- [Records provided]:
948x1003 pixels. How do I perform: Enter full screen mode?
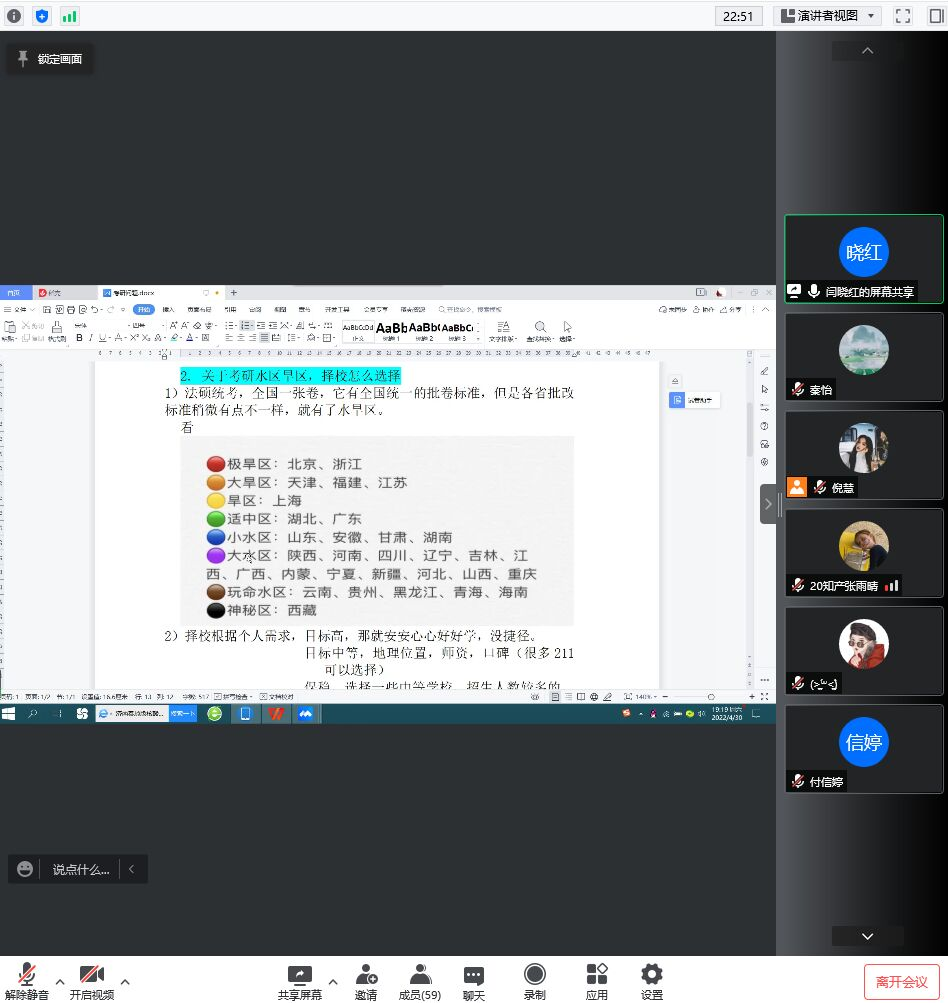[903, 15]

...

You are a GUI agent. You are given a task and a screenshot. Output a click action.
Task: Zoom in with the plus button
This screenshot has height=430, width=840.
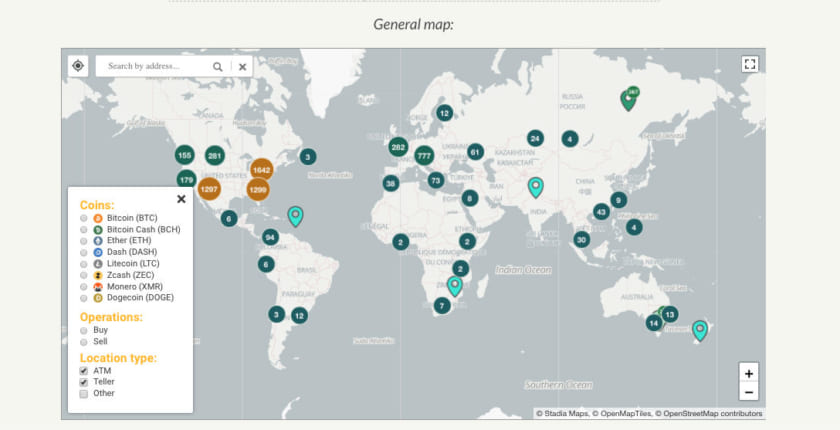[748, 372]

- [Direction]:
How many lines in the items above contain the word "screenshot"? Reply with the number alone.

- [Output for this task]:
2